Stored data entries
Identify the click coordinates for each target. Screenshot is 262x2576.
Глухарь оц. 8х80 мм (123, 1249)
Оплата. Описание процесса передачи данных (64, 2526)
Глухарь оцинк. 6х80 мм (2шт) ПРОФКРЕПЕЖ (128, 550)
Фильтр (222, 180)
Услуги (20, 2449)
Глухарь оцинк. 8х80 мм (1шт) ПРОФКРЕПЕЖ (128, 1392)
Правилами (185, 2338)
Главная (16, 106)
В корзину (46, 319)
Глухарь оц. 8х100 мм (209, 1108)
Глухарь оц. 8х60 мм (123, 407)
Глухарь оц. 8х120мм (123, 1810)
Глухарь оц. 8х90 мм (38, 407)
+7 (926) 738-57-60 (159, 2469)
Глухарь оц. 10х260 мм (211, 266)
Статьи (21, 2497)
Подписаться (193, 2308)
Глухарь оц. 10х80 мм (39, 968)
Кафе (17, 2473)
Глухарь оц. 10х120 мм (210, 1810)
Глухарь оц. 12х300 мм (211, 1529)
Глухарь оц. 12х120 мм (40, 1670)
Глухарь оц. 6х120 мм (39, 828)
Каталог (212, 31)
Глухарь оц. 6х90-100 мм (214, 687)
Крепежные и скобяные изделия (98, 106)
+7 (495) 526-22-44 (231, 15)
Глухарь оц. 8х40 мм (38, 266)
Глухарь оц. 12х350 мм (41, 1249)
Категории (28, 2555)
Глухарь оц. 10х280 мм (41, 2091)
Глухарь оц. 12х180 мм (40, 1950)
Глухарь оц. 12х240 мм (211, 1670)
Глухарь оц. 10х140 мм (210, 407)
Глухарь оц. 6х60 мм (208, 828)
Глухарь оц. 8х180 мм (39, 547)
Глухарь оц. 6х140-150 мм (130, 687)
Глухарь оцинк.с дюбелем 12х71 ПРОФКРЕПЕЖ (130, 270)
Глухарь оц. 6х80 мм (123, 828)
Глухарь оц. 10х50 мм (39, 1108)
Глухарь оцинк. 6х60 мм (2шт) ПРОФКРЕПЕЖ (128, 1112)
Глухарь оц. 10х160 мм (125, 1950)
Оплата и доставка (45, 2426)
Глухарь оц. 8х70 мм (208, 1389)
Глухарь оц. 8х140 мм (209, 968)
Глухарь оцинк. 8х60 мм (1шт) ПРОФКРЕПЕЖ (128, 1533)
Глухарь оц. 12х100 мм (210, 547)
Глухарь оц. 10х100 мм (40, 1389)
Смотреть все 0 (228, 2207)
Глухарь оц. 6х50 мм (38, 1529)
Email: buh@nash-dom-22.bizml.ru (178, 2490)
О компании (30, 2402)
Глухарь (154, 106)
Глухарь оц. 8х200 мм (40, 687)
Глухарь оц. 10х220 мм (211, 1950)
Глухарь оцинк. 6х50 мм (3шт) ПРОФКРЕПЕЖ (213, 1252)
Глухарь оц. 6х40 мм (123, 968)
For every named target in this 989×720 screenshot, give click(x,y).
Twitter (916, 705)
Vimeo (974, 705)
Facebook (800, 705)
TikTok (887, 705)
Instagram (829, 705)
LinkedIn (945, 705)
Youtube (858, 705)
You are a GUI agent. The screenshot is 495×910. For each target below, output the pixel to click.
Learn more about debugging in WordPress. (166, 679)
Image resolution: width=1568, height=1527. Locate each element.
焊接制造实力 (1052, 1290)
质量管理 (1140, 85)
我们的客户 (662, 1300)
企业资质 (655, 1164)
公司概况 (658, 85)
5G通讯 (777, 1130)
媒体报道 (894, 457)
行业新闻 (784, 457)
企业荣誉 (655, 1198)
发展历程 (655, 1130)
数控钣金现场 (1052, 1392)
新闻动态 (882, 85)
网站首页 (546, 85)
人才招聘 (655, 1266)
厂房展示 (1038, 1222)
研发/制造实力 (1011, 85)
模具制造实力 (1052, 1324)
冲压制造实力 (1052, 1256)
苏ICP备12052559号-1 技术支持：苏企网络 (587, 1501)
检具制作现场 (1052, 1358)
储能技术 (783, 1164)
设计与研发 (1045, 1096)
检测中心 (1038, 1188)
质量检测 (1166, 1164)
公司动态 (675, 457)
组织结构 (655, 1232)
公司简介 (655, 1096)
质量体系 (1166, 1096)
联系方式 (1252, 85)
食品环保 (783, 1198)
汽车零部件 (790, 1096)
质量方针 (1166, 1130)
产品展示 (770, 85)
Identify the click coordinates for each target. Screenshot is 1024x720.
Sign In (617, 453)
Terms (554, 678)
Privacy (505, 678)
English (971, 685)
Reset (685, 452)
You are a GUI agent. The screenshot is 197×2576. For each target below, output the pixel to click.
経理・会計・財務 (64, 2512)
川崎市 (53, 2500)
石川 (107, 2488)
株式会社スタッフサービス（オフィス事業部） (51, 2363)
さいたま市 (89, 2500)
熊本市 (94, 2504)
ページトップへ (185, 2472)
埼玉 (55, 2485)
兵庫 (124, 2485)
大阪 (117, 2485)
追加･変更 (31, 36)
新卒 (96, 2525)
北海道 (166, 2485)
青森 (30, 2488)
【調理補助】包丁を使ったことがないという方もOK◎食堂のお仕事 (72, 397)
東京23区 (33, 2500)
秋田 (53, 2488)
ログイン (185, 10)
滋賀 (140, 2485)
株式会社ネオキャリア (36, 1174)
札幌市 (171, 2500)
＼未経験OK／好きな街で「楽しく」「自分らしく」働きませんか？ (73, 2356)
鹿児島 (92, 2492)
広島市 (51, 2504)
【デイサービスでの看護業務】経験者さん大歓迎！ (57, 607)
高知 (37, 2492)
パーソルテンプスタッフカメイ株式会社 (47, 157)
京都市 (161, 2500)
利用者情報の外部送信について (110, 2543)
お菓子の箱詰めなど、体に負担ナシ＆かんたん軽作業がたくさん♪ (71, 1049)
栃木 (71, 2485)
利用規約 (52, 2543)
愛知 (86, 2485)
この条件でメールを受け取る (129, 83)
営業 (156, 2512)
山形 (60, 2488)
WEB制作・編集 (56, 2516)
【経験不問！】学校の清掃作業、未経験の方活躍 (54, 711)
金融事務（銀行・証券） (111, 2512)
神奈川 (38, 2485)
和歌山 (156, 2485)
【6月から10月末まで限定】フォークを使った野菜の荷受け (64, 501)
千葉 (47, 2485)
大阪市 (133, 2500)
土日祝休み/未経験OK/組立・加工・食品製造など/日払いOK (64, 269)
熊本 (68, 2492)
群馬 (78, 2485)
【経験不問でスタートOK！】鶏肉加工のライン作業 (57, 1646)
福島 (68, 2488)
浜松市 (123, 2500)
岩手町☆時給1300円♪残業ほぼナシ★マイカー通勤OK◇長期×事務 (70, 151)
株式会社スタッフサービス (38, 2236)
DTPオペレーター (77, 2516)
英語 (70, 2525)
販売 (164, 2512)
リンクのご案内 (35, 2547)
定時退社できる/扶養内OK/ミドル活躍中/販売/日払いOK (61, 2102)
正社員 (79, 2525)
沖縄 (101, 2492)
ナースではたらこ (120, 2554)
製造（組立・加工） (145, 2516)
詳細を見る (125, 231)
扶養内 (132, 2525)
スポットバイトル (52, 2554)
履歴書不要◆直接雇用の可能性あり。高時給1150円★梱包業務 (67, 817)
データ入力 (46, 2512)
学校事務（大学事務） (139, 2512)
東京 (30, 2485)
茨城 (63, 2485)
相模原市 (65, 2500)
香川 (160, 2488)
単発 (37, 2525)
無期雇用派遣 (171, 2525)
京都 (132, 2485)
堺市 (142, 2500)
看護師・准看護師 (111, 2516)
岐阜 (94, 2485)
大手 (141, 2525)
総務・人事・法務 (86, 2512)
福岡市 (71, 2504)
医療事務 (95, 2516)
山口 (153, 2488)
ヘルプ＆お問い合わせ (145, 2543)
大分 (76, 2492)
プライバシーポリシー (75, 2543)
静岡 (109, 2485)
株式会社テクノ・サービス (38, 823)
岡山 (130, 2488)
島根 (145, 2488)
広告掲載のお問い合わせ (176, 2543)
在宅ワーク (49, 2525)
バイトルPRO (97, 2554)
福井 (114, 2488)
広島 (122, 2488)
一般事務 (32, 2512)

Task directions: Convert the items into a JSON list of strings, one string per line and no blank lines, covering everything from the start of the items down to the line that contains "Глухарь оц. 10х50 мм (39, 1108)". Include that line.

Expected output:
[
  "Identify the click coordinates for each target. Screenshot is 262x2576.",
  "Глухарь оц. 8х80 мм (123, 1249)",
  "Оплата. Описание процесса передачи данных (64, 2526)",
  "Глухарь оцинк. 6х80 мм (2шт) ПРОФКРЕПЕЖ (128, 550)",
  "Фильтр (222, 180)",
  "Услуги (20, 2449)",
  "Глухарь оцинк. 8х80 мм (1шт) ПРОФКРЕПЕЖ (128, 1392)",
  "Правилами (185, 2338)",
  "Главная (16, 106)",
  "В корзину (46, 319)",
  "Глухарь оц. 8х100 мм (209, 1108)",
  "Глухарь оц. 8х60 мм (123, 407)",
  "Глухарь оц. 8х120мм (123, 1810)",
  "Глухарь оц. 8х90 мм (38, 407)",
  "+7 (926) 738-57-60 (159, 2469)",
  "Глухарь оц. 10х260 мм (211, 266)",
  "Статьи (21, 2497)",
  "Подписаться (193, 2308)",
  "Глухарь оц. 10х80 мм (39, 968)",
  "Кафе (17, 2473)",
  "Глухарь оц. 10х120 мм (210, 1810)",
  "Глухарь оц. 12х300 мм (211, 1529)",
  "Глухарь оц. 12х120 мм (40, 1670)",
  "Глухарь оц. 6х120 мм (39, 828)",
  "Каталог (212, 31)",
  "Глухарь оц. 6х90-100 мм (214, 687)",
  "Крепежные и скобяные изделия (98, 106)",
  "+7 (495) 526-22-44 (231, 15)",
  "Глухарь оц. 8х40 мм (38, 266)",
  "Глухарь оц. 12х350 мм (41, 1249)",
  "Категории (28, 2555)",
  "Глухарь оц. 10х280 мм (41, 2091)",
  "Глухарь оц. 12х180 мм (40, 1950)",
  "Глухарь оц. 12х240 мм (211, 1670)",
  "Глухарь оц. 10х140 мм (210, 407)",
  "Глухарь оц. 6х60 мм (208, 828)",
  "Глухарь оц. 8х180 мм (39, 547)",
  "Глухарь оц. 6х140-150 мм (130, 687)",
  "Глухарь оцинк.с дюбелем 12х71 ПРОФКРЕПЕЖ (130, 270)",
  "Глухарь оц. 6х80 мм (123, 828)",
  "Глухарь оц. 10х50 мм (39, 1108)"
]